Exercise details: Pick each line containing the word "Social" out of the data below.

***** Task inputs *****

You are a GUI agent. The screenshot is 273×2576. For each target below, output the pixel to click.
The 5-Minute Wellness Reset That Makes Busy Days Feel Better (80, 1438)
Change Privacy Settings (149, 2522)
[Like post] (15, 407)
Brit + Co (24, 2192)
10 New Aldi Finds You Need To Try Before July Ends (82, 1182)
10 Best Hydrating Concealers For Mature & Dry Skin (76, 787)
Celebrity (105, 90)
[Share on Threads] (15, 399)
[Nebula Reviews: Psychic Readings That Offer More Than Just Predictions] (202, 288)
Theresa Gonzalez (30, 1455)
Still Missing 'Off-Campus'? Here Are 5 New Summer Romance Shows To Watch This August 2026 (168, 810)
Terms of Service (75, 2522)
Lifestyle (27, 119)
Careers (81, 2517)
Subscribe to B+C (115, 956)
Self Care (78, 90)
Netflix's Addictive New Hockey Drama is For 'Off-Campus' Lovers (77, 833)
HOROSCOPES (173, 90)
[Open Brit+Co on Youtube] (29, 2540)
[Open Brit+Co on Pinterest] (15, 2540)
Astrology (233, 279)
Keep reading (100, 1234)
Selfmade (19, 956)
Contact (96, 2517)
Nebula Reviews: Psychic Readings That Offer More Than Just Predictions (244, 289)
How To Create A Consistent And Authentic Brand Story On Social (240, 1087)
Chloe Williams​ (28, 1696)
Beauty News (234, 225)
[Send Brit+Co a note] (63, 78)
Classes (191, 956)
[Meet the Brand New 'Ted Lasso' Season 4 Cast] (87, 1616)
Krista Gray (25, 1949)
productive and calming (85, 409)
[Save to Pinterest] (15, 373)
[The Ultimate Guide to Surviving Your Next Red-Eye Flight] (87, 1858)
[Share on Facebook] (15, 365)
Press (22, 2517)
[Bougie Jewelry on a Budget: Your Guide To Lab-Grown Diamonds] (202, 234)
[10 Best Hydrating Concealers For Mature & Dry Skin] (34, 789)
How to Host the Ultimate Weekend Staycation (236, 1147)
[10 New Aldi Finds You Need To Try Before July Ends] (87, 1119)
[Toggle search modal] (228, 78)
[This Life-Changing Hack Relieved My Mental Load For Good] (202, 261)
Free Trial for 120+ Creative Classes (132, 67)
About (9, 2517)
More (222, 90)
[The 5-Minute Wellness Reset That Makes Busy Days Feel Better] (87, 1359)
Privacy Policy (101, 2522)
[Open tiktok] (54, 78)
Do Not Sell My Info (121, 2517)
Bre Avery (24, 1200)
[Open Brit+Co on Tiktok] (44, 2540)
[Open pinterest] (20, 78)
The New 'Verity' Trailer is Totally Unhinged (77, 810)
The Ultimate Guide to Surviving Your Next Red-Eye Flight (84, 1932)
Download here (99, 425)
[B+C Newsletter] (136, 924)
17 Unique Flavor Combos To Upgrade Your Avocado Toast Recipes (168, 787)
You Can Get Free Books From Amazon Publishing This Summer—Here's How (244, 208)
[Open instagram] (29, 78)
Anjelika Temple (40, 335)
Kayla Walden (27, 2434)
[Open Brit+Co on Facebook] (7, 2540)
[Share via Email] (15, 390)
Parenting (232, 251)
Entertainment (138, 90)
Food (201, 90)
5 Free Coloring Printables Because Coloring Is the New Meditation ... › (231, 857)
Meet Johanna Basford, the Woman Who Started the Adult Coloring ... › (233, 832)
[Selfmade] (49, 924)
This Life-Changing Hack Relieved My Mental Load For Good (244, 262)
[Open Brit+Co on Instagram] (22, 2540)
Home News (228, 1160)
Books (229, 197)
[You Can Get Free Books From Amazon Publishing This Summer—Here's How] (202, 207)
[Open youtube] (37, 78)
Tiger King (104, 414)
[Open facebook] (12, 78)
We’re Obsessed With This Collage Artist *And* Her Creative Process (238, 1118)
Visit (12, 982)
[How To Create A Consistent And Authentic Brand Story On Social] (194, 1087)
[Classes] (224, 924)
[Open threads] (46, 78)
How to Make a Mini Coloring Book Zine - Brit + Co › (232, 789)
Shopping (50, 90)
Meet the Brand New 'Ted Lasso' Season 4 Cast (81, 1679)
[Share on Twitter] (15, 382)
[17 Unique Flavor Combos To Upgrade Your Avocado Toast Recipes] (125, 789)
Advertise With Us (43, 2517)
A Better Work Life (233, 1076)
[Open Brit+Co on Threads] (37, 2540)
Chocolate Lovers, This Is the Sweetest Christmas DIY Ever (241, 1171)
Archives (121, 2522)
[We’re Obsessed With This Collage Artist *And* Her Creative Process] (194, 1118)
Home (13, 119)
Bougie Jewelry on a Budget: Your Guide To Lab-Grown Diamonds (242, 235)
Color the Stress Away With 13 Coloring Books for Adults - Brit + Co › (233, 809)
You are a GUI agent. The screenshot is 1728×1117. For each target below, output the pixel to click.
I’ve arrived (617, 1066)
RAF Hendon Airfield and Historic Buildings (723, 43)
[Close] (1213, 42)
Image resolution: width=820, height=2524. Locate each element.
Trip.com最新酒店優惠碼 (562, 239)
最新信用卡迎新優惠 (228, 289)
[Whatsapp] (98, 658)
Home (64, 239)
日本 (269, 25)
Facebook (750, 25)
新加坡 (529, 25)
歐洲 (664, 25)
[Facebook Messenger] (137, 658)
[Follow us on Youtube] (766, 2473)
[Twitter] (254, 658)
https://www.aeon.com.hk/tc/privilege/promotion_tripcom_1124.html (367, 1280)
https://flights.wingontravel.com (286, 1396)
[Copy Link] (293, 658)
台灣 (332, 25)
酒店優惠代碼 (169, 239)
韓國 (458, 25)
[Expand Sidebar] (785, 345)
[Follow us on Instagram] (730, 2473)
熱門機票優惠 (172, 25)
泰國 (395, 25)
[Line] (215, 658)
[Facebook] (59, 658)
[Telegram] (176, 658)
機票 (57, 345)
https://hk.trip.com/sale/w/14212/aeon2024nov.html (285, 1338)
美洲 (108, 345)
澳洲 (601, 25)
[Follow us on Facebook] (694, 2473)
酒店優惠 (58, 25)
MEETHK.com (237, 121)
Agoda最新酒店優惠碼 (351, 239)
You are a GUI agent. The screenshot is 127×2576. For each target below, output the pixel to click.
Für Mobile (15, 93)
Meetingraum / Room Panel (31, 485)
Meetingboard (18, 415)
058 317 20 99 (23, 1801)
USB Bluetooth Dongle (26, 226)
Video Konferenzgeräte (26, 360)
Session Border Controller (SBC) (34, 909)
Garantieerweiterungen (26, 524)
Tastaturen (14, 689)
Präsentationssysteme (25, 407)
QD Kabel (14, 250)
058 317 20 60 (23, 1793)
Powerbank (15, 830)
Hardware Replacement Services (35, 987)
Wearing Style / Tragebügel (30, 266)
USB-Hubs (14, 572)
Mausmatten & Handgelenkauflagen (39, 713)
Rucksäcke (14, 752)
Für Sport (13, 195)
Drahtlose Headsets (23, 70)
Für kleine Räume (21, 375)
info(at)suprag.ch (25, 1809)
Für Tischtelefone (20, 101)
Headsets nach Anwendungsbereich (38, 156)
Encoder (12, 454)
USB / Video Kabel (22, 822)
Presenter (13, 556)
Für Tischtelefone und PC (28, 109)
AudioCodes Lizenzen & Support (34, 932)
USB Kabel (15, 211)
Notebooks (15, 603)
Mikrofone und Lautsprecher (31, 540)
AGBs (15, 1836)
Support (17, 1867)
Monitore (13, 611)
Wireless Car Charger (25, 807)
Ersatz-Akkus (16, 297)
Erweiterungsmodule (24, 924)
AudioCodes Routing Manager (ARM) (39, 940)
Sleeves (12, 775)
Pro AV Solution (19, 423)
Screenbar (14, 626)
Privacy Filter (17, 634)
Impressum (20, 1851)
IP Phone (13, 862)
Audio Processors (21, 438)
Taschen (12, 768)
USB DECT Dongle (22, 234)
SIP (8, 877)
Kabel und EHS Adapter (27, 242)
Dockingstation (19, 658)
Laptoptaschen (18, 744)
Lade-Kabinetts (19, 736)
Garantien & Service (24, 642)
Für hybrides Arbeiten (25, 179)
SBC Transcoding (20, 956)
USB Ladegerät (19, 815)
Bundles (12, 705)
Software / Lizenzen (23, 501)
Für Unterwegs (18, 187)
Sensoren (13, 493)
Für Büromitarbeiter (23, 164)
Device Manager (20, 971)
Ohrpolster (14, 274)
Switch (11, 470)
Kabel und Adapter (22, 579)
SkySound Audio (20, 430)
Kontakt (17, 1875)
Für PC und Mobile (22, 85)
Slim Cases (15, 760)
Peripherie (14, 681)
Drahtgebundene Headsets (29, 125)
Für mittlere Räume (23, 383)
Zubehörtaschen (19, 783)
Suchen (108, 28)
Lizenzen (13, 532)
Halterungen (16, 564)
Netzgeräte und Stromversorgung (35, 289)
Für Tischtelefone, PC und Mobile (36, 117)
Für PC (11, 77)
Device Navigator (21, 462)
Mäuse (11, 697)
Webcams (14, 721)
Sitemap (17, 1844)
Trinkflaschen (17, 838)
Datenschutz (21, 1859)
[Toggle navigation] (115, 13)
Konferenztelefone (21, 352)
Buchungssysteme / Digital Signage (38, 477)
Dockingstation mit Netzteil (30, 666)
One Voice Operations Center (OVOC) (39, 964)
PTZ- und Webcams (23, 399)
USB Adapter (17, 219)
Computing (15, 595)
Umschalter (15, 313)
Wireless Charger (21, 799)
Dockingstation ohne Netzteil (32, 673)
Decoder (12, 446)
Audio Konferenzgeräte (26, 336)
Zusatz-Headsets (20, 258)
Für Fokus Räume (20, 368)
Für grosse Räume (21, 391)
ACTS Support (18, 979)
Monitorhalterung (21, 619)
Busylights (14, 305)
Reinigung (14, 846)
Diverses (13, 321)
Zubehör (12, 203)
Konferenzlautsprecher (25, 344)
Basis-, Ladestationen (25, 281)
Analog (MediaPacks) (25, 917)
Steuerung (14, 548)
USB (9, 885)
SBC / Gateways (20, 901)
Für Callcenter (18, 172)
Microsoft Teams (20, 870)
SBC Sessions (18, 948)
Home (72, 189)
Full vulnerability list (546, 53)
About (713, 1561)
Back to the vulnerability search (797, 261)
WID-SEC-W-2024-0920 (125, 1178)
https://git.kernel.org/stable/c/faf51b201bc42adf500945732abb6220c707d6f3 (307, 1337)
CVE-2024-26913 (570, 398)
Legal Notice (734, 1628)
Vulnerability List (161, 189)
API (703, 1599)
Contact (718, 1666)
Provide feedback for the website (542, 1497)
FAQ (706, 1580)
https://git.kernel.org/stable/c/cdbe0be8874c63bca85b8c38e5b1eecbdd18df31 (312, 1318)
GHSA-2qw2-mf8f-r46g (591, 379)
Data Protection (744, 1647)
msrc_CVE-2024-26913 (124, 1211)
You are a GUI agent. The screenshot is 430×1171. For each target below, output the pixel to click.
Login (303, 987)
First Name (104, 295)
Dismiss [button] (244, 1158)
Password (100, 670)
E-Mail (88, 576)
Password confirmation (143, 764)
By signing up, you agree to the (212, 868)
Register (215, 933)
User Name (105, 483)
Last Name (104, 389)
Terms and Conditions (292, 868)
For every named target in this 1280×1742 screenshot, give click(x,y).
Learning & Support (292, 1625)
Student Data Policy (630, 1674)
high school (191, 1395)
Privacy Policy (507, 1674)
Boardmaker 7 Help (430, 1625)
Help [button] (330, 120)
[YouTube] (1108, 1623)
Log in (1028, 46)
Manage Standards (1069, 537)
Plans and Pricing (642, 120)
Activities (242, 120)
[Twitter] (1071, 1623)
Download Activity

*****

Solution to the problem:
How To Create A Consistent And Authentic Brand Story On Social (240, 1087)
[How To Create A Consistent And Authentic Brand Story On Social] (194, 1087)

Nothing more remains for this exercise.